Without hesitating, he said, “My board of directors.”
We worked through the next day, as the team opened up. At the end, they wanted to take a picture. “Would you mind being in it?” they asked. As if for some reason, I would say no.
I said yes, and as I left, a year later, so did the CEO. He was doing brave work at a time when few were willing to.
Nestle dropped all of the artificial ingredients, including dyes that have been linked to hyperactivity, in the UK, and replaced as many as 80 artificial ingredients with ingredients sourced from things like carrot, hibiscus, radish, safflower and lemon.
They can do it here, but they have to hear from us.

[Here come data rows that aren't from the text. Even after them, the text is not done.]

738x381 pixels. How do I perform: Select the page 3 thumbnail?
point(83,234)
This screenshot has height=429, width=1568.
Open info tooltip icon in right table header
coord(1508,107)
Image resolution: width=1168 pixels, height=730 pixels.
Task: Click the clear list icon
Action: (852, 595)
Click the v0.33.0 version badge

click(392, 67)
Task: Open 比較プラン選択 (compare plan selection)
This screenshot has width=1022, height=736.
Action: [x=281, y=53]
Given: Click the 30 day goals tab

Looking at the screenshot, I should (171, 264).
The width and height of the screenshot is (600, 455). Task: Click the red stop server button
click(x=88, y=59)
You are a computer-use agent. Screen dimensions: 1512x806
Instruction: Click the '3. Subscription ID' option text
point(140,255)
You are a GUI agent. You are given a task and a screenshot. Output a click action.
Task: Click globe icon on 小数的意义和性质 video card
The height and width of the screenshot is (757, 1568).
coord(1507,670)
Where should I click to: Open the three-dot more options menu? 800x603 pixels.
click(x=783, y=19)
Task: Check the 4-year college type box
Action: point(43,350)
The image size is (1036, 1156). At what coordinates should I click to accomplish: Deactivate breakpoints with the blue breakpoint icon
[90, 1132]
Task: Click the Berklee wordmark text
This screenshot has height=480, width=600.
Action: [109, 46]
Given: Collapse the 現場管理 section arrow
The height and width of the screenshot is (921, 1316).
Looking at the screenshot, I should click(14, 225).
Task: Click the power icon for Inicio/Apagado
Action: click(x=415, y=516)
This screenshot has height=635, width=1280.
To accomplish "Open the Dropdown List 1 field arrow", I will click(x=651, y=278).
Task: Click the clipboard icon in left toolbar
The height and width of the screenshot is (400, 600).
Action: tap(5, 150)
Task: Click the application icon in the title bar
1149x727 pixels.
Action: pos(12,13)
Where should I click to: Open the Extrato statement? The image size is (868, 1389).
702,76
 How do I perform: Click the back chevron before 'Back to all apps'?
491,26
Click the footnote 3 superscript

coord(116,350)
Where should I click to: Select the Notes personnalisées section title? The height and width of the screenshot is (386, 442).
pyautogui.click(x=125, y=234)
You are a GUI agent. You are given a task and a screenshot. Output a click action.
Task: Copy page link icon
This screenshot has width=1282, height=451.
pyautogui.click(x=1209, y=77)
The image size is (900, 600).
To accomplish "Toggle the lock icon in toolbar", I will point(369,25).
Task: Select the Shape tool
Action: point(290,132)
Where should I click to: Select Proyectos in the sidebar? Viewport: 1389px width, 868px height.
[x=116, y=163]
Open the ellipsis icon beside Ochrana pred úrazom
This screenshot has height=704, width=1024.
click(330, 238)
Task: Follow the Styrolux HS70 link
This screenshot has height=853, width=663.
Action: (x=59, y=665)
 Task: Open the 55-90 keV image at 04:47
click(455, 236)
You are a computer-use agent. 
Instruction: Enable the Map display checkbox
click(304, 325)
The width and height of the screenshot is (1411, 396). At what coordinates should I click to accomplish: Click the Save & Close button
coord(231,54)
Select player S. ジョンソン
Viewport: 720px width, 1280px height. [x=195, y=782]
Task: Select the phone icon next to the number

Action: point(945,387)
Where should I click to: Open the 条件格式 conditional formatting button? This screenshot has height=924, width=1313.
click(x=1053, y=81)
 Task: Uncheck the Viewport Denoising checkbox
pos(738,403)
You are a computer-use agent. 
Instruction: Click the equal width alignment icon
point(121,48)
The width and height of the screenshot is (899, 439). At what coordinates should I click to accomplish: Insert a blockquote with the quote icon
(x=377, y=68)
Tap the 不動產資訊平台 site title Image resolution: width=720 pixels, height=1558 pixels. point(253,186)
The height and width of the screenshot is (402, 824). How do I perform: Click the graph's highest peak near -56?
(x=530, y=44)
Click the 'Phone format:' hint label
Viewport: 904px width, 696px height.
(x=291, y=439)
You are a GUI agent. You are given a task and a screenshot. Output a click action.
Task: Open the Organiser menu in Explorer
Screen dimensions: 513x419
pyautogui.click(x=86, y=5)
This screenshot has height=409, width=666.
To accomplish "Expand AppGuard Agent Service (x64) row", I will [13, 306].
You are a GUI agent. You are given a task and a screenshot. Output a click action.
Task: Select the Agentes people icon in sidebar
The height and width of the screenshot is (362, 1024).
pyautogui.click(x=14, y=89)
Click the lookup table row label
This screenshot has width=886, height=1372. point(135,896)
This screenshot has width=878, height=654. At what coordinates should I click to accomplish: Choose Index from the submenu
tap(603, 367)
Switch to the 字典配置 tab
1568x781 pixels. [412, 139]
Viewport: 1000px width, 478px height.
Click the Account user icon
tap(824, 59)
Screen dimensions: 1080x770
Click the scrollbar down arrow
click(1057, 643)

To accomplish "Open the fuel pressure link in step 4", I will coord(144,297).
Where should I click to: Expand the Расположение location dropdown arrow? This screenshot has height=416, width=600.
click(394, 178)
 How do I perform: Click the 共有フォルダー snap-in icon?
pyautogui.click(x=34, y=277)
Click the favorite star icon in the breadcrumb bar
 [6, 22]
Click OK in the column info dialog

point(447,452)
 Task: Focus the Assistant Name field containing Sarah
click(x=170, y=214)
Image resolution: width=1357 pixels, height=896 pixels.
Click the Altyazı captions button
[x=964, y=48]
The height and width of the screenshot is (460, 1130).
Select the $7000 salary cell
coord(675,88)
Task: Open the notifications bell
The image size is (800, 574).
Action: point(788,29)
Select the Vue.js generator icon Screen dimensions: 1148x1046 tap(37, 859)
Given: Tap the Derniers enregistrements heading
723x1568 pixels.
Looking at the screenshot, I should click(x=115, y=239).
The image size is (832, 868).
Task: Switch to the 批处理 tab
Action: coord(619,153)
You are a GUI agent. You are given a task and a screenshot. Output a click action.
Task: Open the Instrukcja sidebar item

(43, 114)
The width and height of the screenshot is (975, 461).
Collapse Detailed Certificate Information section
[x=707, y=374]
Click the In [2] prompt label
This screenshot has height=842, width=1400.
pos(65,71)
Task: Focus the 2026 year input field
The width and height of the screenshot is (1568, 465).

We need each other in this work. We need to be brave in our actions and in our dialogues. We need to know that we have inherited a broken food system that took decades to build. At this point, as earnings suffer, the supply chain is bottle necked and consumers are waking up, we also know that it is time to build a better one.
Today, as Nestle announced that they are removing artificial dyes from their chocolates, I thought about that meeting and how it was a start.
The Grocery Manufacturers Association is failing its members. Consumer insights’ departments are, too. The landscape of health has changed so dramatically in the last fifteen years, and it is changing the way that we feed our families. Moms speaking the truth have been considered enemies instead of allies.
There is so much work to be done. The faster that these big food companies can get on board and dump the junk, the faster we can fix the issues constraining the growth of a clean and safe food system.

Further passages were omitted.